In our study, there was a gradual increase in ciprofloxacin resistance from 32.2% to 54.3% during the study period and there was a significant rise in resistance between periods of 2006–2008 vs 2018–2020, and 2009–2011 vs 2018–2020. This rise in the ciprofloxacin resistance is of concern as it is the drug of choice in Kuwait to treat invasive salmonella infections. Ciprofloxacin resistance is mediated by mutations in gyrA and gyrB genes that lead to mutations in the quinolone resistance determining region.24 This probably explains our observation as there has been a persistent increase in the use and misuse of this drug in the healthcare centers. It is even mandatory to give people on pilgrimage to holy sites in Saudi Arabia a capsule of the antibiotic as a prophylaxis against communicable diseases. These measures exert undue pressure on the bacteria to develop resistance.

Carbapenem is the drug of choice for treating patients with MDR-salmonella infections when the third-generation cephalosporin and quinolones are ineffective. Although none of our isolate, in this study, was resistant to carbapenems, resistance to this group of antibiotics has been reported previously.25 Should resistance to this class of drugs develop in the future, it would further complicate the treatment of invasive salmonella infections.
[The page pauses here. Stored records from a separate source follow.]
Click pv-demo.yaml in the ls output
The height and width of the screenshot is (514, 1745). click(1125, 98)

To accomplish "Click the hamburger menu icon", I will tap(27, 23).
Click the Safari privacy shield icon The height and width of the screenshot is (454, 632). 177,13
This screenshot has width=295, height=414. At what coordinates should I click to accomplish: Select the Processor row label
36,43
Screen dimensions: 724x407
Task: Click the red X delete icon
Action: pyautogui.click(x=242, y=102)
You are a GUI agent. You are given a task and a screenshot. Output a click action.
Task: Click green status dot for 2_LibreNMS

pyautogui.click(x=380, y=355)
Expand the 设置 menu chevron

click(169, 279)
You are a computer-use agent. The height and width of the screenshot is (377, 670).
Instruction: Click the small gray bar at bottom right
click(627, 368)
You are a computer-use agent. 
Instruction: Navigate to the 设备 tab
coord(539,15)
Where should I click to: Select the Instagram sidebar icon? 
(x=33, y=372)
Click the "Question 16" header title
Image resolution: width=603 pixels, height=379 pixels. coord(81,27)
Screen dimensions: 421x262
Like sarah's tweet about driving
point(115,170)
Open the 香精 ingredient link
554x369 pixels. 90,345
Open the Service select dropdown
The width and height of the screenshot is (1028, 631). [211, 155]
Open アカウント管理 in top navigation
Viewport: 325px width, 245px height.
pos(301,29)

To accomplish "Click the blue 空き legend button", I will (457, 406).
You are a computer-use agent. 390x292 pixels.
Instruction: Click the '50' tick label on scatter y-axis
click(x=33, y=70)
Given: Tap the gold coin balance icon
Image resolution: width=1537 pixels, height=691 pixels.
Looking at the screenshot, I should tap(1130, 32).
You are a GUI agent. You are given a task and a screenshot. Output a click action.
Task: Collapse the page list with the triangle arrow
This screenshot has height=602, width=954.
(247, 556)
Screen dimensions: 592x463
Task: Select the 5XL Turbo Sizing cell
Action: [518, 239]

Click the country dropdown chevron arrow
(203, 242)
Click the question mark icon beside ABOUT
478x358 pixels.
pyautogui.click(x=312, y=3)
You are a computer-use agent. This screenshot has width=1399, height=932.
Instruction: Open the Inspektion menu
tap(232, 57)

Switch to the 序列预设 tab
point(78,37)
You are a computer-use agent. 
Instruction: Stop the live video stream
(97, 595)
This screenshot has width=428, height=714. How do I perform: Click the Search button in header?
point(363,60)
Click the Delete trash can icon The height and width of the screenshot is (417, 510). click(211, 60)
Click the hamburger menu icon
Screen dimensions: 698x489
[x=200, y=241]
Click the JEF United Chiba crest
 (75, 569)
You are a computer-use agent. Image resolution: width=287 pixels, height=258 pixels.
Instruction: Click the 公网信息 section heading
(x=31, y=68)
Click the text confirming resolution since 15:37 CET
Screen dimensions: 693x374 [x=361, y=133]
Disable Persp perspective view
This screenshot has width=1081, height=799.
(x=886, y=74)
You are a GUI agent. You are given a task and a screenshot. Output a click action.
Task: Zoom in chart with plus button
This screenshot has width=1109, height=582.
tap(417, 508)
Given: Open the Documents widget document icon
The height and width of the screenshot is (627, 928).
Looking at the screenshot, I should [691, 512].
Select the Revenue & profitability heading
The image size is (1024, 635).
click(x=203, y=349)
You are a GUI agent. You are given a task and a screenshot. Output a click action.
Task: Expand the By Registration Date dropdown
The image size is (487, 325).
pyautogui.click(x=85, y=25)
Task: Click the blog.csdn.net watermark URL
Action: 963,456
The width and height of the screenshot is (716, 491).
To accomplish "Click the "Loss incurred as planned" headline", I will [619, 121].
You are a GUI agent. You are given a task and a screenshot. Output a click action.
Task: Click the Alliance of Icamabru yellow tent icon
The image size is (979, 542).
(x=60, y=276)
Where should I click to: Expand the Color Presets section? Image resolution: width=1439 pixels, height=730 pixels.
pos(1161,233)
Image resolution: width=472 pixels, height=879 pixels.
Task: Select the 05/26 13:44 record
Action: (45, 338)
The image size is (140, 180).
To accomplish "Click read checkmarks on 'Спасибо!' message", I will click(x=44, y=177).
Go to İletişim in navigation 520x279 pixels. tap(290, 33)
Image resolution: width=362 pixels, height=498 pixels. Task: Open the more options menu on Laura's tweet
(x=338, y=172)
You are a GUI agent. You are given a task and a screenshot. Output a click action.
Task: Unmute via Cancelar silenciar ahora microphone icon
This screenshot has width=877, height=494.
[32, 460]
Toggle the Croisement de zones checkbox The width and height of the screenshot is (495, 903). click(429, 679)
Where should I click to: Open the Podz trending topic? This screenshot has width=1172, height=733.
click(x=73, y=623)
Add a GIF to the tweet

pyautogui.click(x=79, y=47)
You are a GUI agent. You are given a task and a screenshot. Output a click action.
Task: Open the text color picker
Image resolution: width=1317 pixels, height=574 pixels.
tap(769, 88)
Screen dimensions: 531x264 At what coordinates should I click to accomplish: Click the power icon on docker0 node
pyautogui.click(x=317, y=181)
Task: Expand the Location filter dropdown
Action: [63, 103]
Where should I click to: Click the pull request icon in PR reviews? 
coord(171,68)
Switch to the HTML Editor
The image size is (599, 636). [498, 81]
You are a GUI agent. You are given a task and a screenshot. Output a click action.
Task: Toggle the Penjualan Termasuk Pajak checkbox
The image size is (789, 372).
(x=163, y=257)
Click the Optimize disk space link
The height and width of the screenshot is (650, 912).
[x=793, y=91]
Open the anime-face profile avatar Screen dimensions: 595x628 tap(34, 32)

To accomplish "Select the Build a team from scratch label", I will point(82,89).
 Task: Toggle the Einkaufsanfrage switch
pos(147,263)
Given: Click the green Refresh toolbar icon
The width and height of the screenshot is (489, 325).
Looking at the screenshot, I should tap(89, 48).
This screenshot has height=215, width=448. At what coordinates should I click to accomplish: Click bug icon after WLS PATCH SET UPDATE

It was noted that tigecycline resistance dropped during the 15-year period from 60.5% to 31.9% with statistically significant differences among several periods. This is unlike the situation in Taiwan in 2008, where 1.6% of Salmonella serotype Typhimurium isolates, and 1.6% of Salmonella serotype Choleraesuis isolates were not susceptible to tigecycline using the EUCAST breakpoints.26 The reason for this high resistance level among our isolates is probably due to the overuse of tigecycline at the onset of its introduction to the country, but whose use gradually tapered off with time and development of resistance among other species of the family Enterobacterales.27

Since the 1990s, the prevalence of multidrug-resistant Salmonella spp. has been on the increase worldwide, including Kuwait, the UK, and USA.11,28,29 Our previous report in 2008 showed that 28 out of 287 isolates were MDR representing 9.8% of the total isolates. In this report, the MDR rate was 16.7%, nearly doubling over the previous rate.11 This observation is discordant with the report from Turkey, Taiwan and Europe where the rate of MDR dropped over time.16,18,20 Multi-resistant strains were present in several groups and in many periods. This is not surprising since the antibiotics tested were in use for treatment before we started the study.

Although the susceptibility testing of the isolates was prospective, the patient data collection was retrospective with its own limitations. Other limitations include: involvement of a single center, lack of access to clinical data including mortality and morbidity rates, and absence of investigation of molecular mechanisms of resistance in the resistant isolates.

Conclusion

There was a significant rise in ciprofloxacin resistance and a significant drop in ampicillin and trimethoprim-sulfamethoxazole resistances in Salmonella during the 15-year study period. Resistance to cefotaxime was low and steady, and multi-resistance was below 20%. Continuous surveillance of Salmonella and its antimicrobial resistance provided information on these changing trends. This type of study is required for formulation of antibiotic policy to treat serious invasive infections.

Abbreviations

MAK, Mubarak Al Kabeer Hospital; WHO, World Health Organization; CDC, Center for Disease Control and Prevention; MALDI-TOF, matrix-assisted laser desorption/ionization-time of flight; TSI, triple sugar iron; MIC, minimum inhibitory concentration; EUCAST, European Committee on Antimicrobial Susceptibility Testing.

Disclosure

All authors declare no competing interests in this work.